For those who are unaware, Section 230 is part of the Communications Decency Act passed in 1996. The most relevant part is subsection (c)
(c)
Protection for “Good Samaritan” blocking and screening of offensive material(1)Treatment of publisher or speaker
No provider or user of an interactive computer service shall be treated as the publisher or speaker of any information provided by another information content provider.
(2)Civil liability
No provider or user of an interactive computer service shall be held liable on account of—(A)
any action voluntarily taken in good faith to restrict access to or availability of material that the provider or user considers to be obscene, lewd, lascivious, filthy, excessively violent, harassing, or otherwise objectionable, whether or not such material is constitutionally protected; or
(B)
any action taken to enable or make available to information content providers or others the technical means to restrict access to material described in paragraph (1).
What would it look like if we repealed this section? We have at least two things to go on.
The first is the status ante quo. There are two relevant court cases from the 1990s. In Cubby, Inc. v. CompuServe Inc., CompuServe was treated as a distributor of content rather than a publisher because it made no attempt to moderate its forums, so it was not liable for any defamatory content found there. Meanwhile, in Stratton Oakmont, Inc. v. Prodigy Services Co., Prodigy was held liable for defamatory posts because it moderated its forums, thus acting as a publisher with editorial control.

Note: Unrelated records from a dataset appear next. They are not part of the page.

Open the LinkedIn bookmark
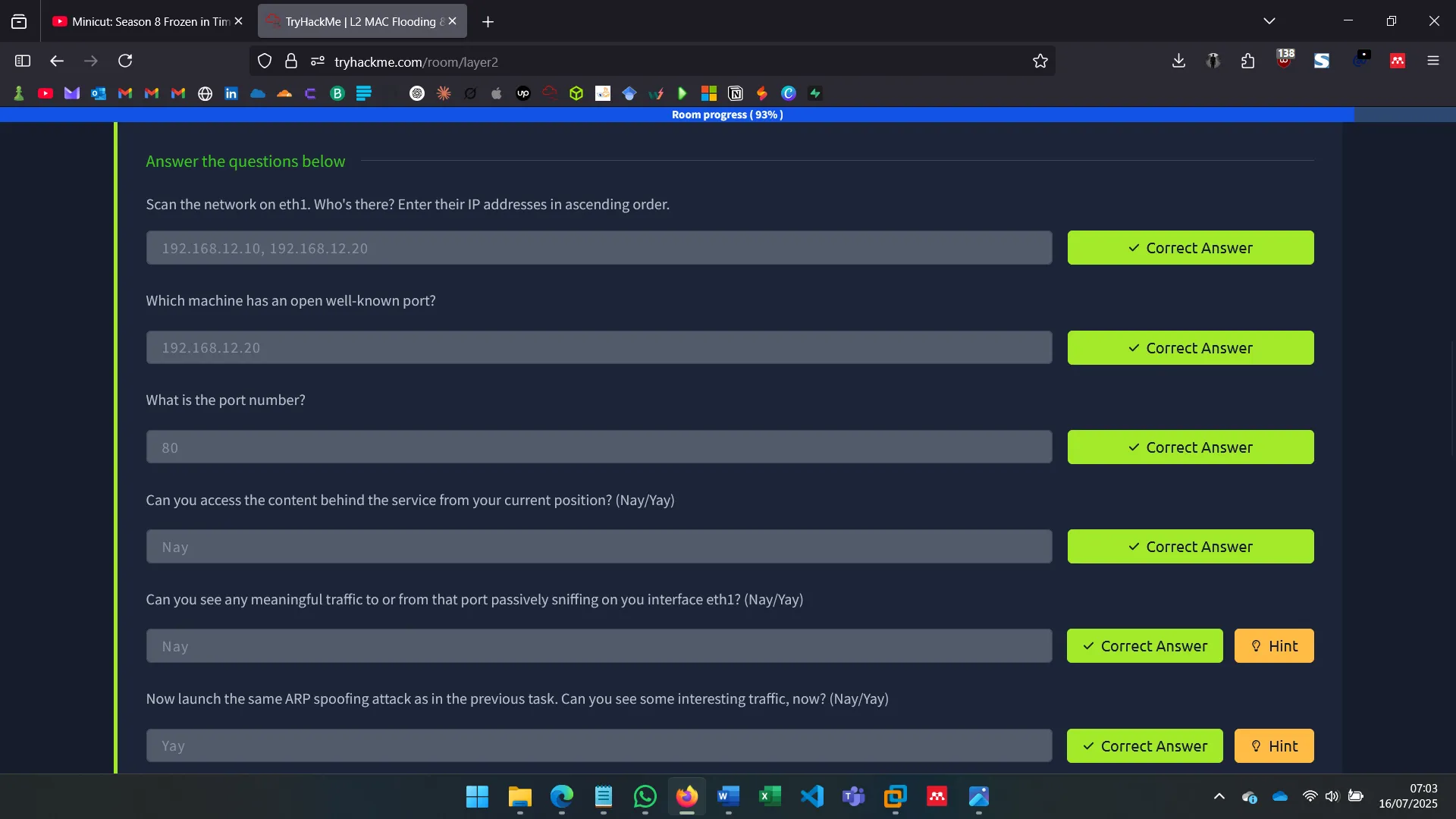 (231, 93)
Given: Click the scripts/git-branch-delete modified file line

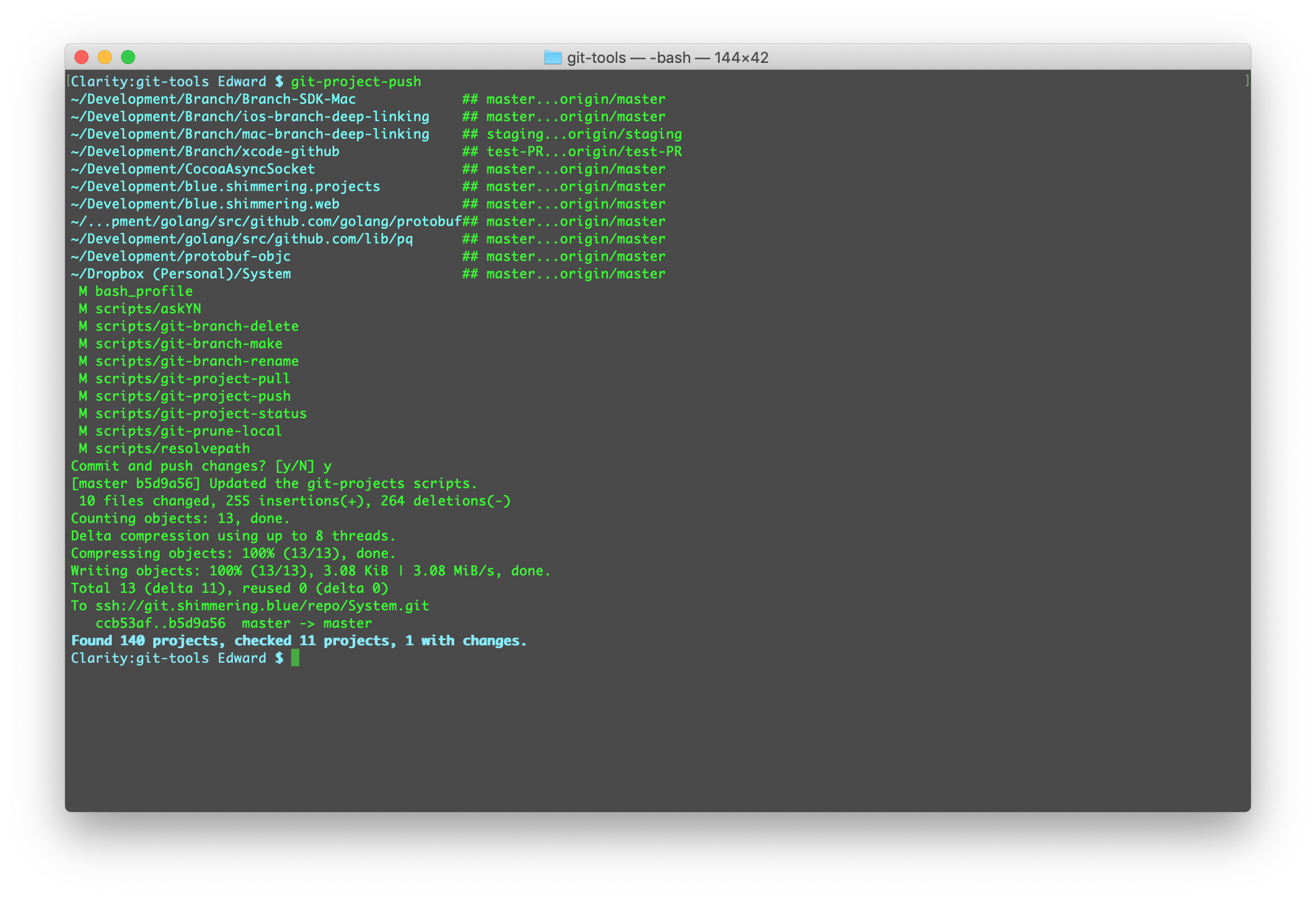Looking at the screenshot, I should [x=197, y=326].
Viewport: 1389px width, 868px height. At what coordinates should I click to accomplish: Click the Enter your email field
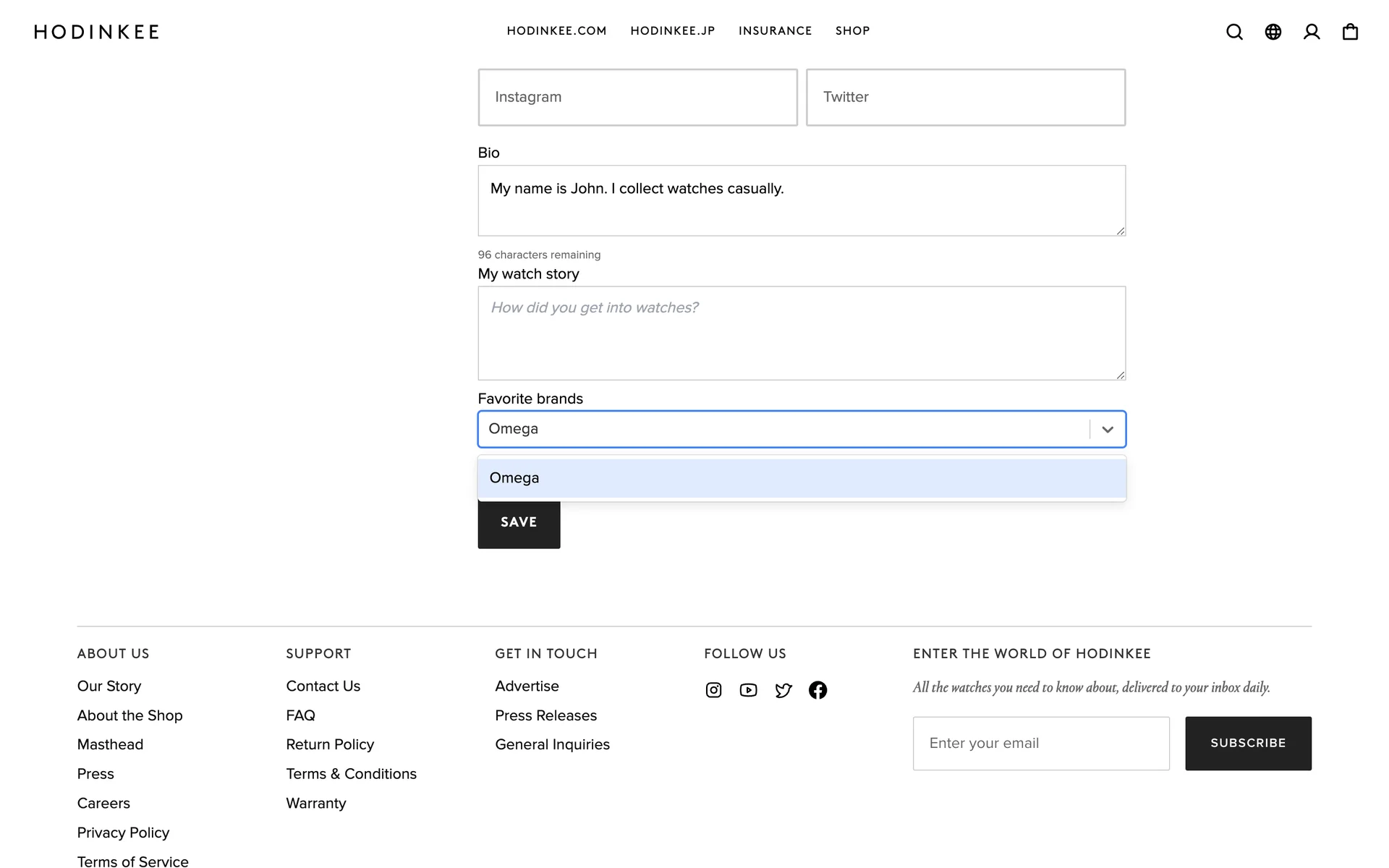(x=1041, y=743)
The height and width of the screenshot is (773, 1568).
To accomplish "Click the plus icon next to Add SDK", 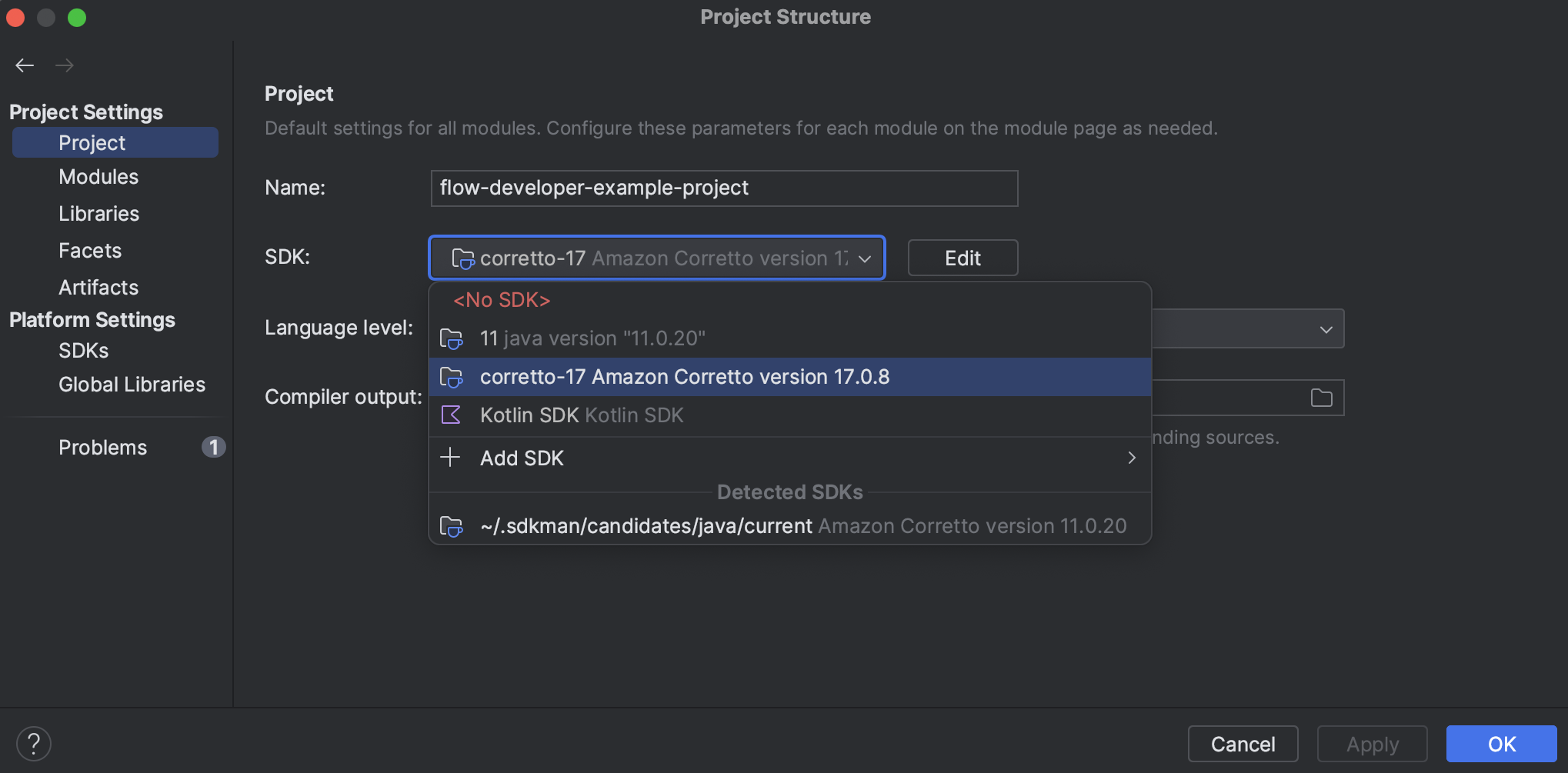I will [x=450, y=457].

This suggests three avenues for distributors of online content. They can be a Wild West of sorts where anything goes online. They can stop allowing user-generated online content, such as not allowing comments, or they can engage in heavy-handed moderation seeking to stamp out anything they might be liable for.
The other thing we have to go on is that we know what a partial repeal of Section 230 looks like. FOSTA-SESTA, which passed in 2018, repealed Section 230 as it pertained to sexual trafficking. Backpage, for example, fended off criminal prosecutions and civil lawsuits by citing Section 230. This all went away with SESTA-FOSTA and, shortly afterwards, criminal indictments were unleashed against Backpage and its website was seized.
So, what do I predict from a Section 230 repeal? Defamation lawsuits from people with money to try and remove criticism from the Internet. Politically-motivated criminal prosecutions to try and stifle dissent. A removal of comment sections from places such as news sites where those comments are not critical to the business for the website.
This becomes trickier for things such as Twitter and Facebook whose business is based on user-generated content for other users to consume. I’m not sure what they do.
Will it kill 99% of user-generated content? Probably not, but it will kill a lot of it, certainly enough that the internet would look very different.